[Date Prev][Date Next][Thread Prev][Thread Next][Date Index][Thread Index]
[Qemu-devel] [PATCH v9 09/26] tcg: Add generic vector ops for extension
From: |
Richard Henderson |
Subject: |
[Qemu-devel] [PATCH v9 09/26] tcg: Add generic vector ops for extension |
Date: |
Mon, 15 Jan 2018 19:33:47 -0800 |
Signed-off-by: Richard Henderson <address@hidden>
---
accel/tcg/tcg-runtime.h | 8 +++
tcg/tcg-op-gvec.h | 9 +++
tcg/tcg-op.h | 5 ++
tcg/tcg-opc.h | 5 ++
tcg/tcg.h | 2 +
accel/tcg/tcg-runtime-gvec.c | 26 +++++++++
tcg/tcg-op-gvec.c | 130 +++++++++++++++++++++++++++++++++++++++++++
tcg/tcg-op-vec.c | 39 +++++++++++++
tcg/tcg.c | 6 ++
tcg/README | 13 +++++
10 files changed, 243 insertions(+)

## [Required tasks]
- A) Answer these about the QEMU patch message:
(i) Who sent it?
(ii) On what date and at what time was it sent?
(iii) How many insertions does it list for tcg/tcg-op-gvec.c?
- B) Pick up the QEMU patch message after its final line and carry it further.

## [Data]
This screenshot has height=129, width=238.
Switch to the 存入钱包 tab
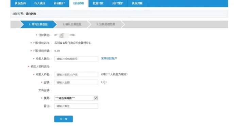(40, 3)
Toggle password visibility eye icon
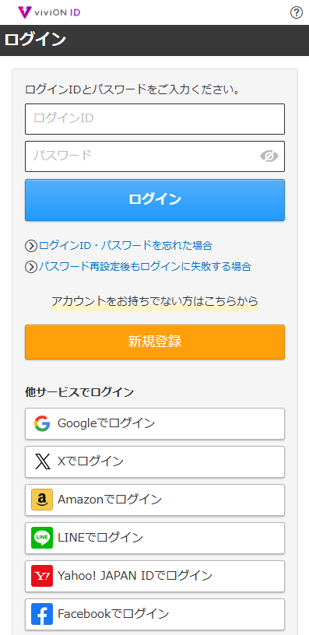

## [Outputs]
- A)
(i) Richard Henderson
(ii) Mon, 15 Jan 2018 19:33:47 -0800
(iii) 130

- B)
diff --git a/accel/tcg/tcg-runtime.h b/accel/tcg/tcg-runtime.h
index c4a2e6b215..d1b3542946 100644
--- a/accel/tcg/tcg-runtime.h
+++ b/accel/tcg/tcg-runtime.h
@@ -199,6 +199,14 @@ DEF_HELPER_FLAGS_4(gvec_trn16, TCG_CALL_NO_RWG, void, ptr,
ptr, ptr, i32)
DEF_HELPER_FLAGS_4(gvec_trn32, TCG_CALL_NO_RWG, void, ptr, ptr, ptr, i32)
DEF_HELPER_FLAGS_4(gvec_trn64, TCG_CALL_NO_RWG, void, ptr, ptr, ptr, i32)
+DEF_HELPER_FLAGS_3(gvec_extu8, TCG_CALL_NO_RWG, void, ptr, ptr, i32)
+DEF_HELPER_FLAGS_3(gvec_extu16, TCG_CALL_NO_RWG, void, ptr, ptr, i32)
+DEF_HELPER_FLAGS_3(gvec_extu32, TCG_CALL_NO_RWG, void, ptr, ptr, i32)
+
+DEF_HELPER_FLAGS_3(gvec_exts8, TCG_CALL_NO_RWG, void, ptr, ptr, i32)
+DEF_HELPER_FLAGS_3(gvec_exts16, TCG_CALL_NO_RWG, void, ptr, ptr, i32)
+DEF_HELPER_FLAGS_3(gvec_exts32, TCG_CALL_NO_RWG, void, ptr, ptr, i32)
+
DEF_HELPER_FLAGS_4(gvec_eq8, TCG_CALL_NO_RWG, void, ptr, ptr, ptr, i32)
DEF_HELPER_FLAGS_4(gvec_eq16, TCG_CALL_NO_RWG, void, ptr, ptr, ptr, i32)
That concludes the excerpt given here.